CRTP has always supported a long-term, responsible solution for the long-running problems on US-101 at Last Chance Grade, and we know the project will be expensive. But it is hard not to notice that the state spends hundreds of times more to maintain highways than it does to ensure kids can get to school safely. Because while the Last Chance Grade project is unusually expensive, Caltrans routinely spends tens of millions of dollars to repave sections of rural highway in our region, while local governments and tribes – and even staff within Caltrans itself – are forced to compete with each other for much, much smaller amounts of money dedicated to safety and sustainability.
Caltrans Wants Feedback on Eureka Slough Bridges Project
Caltrans plans to replace the US-101 Eureka Slough bridges starting in 2029, and the draft environmental document for the project is now available for public review. CRTP is happy to see that both design options include separated bike and pedestrian pathways in both directions. You can find more information, including the Environmental Impact Report and how to comment on it, here.
“Walkies Only”
At CRTP, when we talk about “pedestrians,” we mean people walking as well as people using wheelchairs, scooters, canes, and other mobility devices. That’s why you might notice us using phrases like “walking and rolling” when we talk about what pedestrians do. It’s also why we highly recommend that our supporters read an ongoing series of opinion pieces in the North Coast Journal about Cal Poly Humboldt’s lack of accessibility for people with mobility limitations. It’s is an important reminder of the need to design streets, roads, sidewalks, buildings, and other public places in ways that work for people of all ages and abilities.
News from Beyond the North Coast
Big Changes for Transportation and Housing
The state budget bill just signed by Governor Newsom includes a bunch of policy changes aimed at encouraging more housing production, including exempting most new infill housing projects from environmental review. At the same time, new climate rules also took effect this week which are expected to moderately increase the price of gasoline over the next several years.
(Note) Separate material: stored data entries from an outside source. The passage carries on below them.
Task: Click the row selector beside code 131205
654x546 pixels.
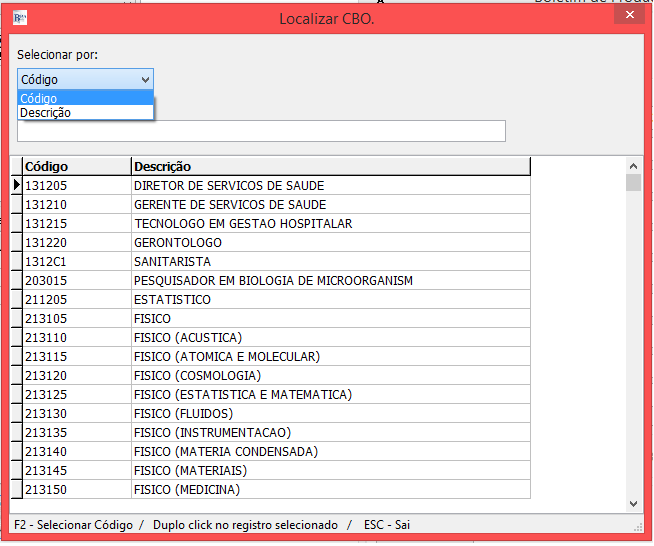Action: pos(16,186)
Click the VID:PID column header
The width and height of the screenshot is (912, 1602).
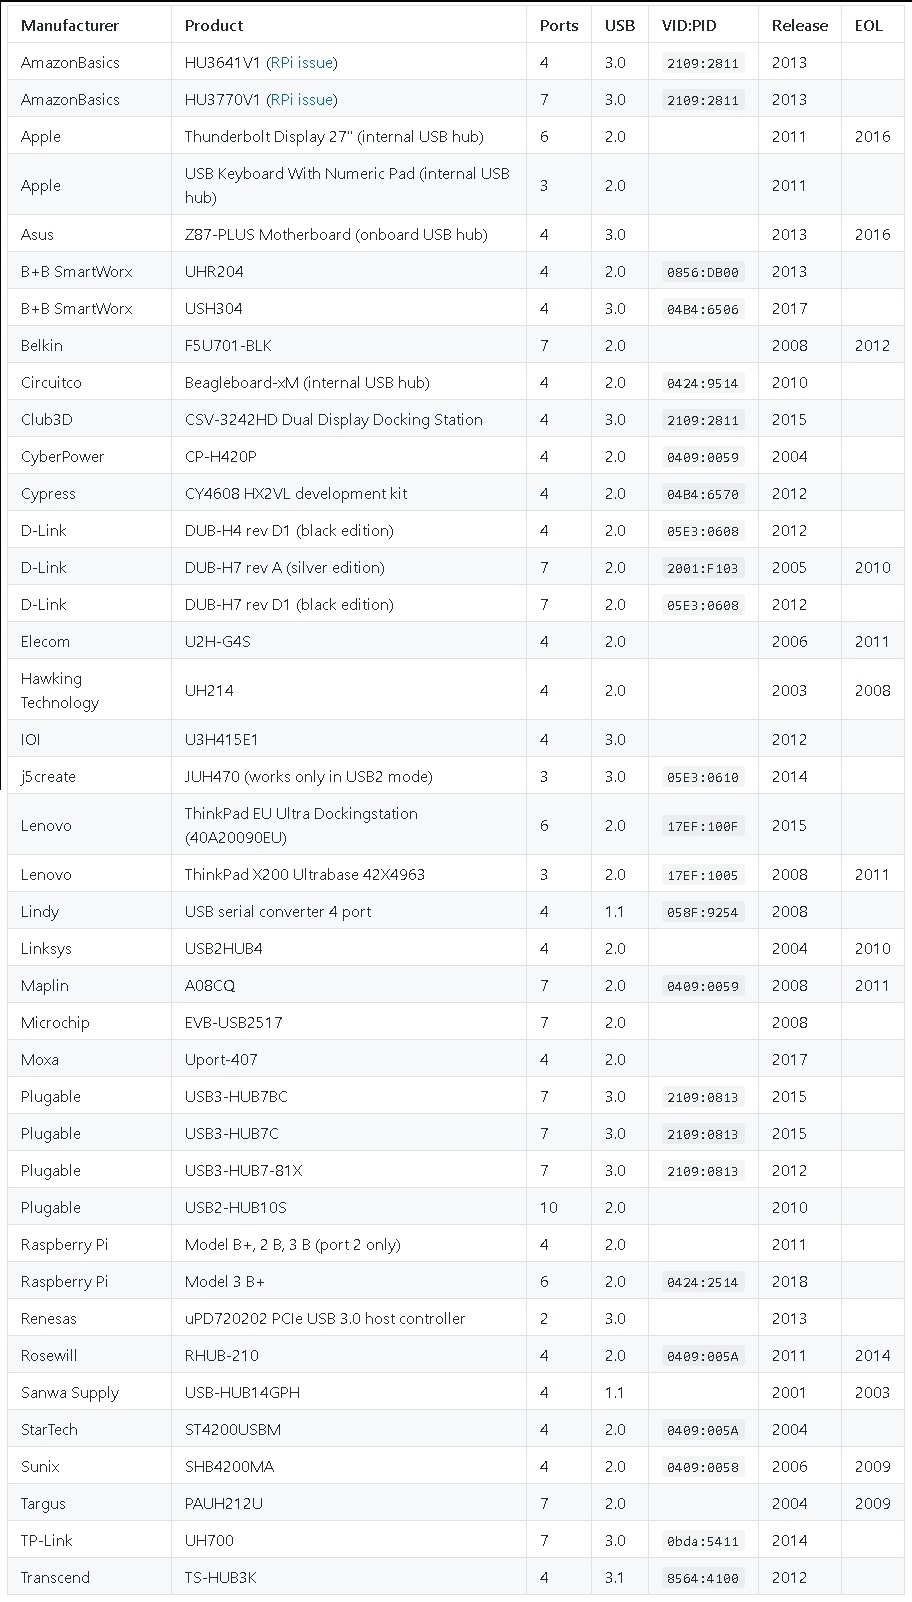tap(689, 26)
Both the new housing laws and the new climate rules include a host of highly technical details, and for transportation advocates there is plenty to both like and dislike. We hope that, as proponents have argued, the result will be more walkable, transit-oriented development and less climate-destroying transportation pollution. But we also know that at least some of the changes to the climate rules are likely to increase emissions, and that lengthy environmental reviews are not the only barrier to infill housing.
Why Aren’t Kids Biking These Days?
American children are biking a lot less than their parents and grandparents did. It may be partly because parents are increasingly aware of the prevalence of dangerous streets and dangerous vehicles. But relinquishing this form of independent mobility comes with significant costs to kids – and their parents.
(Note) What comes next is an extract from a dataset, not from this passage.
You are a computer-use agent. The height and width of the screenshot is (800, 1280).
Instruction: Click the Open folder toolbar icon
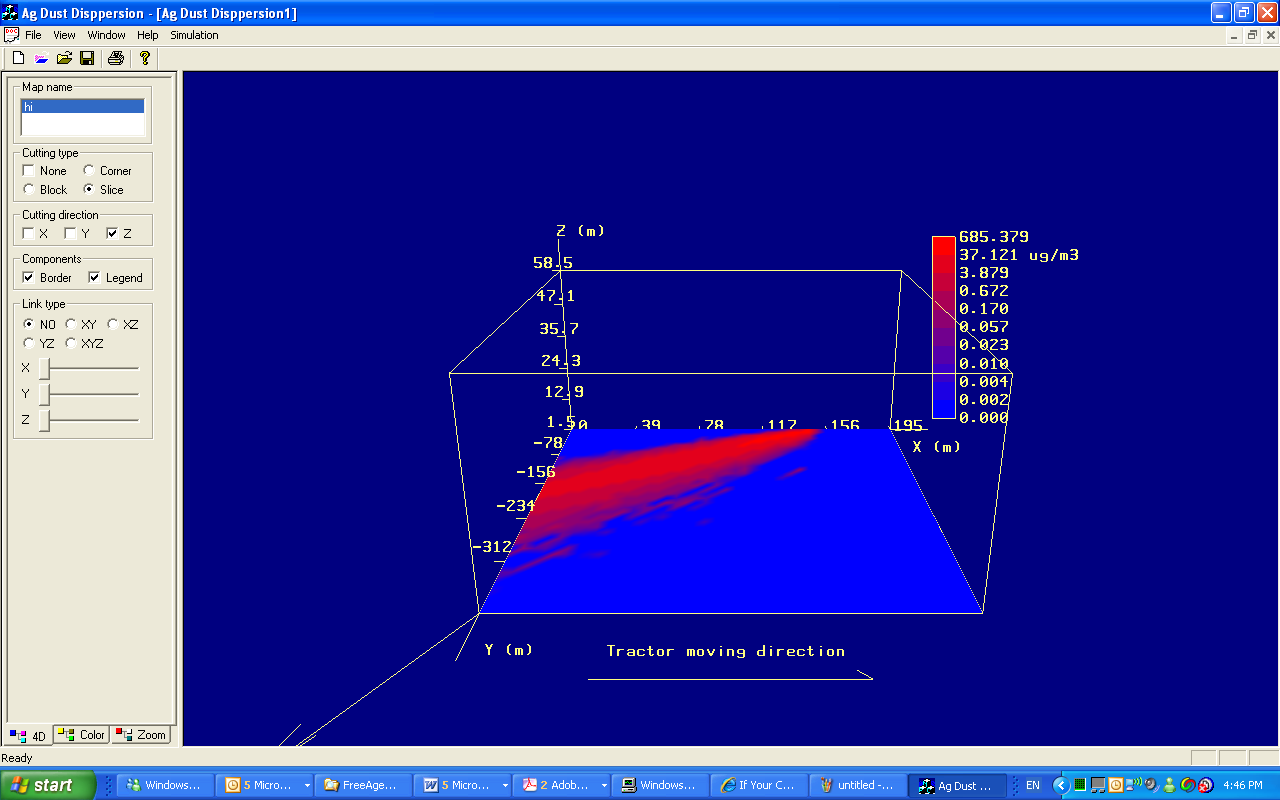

Autonomous Cars Are Driving More Like Humans
Proponents of self-driving vehicles have long claimed that they are so much safer than human drivers that traffic deaths will soon become a thing of the past. But at least one major autonomous vehicle maker admits that they are now training the cars to act more like human drivers, because passengers and other drivers get impatient with slow, risk-averse robot driving. If this trend continues while autonomous vehicle adoption increases in future years, the consequences for street safety could be enormous.
The Collector is CRTP’s weekly transportation news roundup, published every Friday. We focus on North Coast news, but we also include relevant state, national and international transportation news – plus other items that we just find kind of interesting! To submit items for consideration, email colin@transportationpriorities.org.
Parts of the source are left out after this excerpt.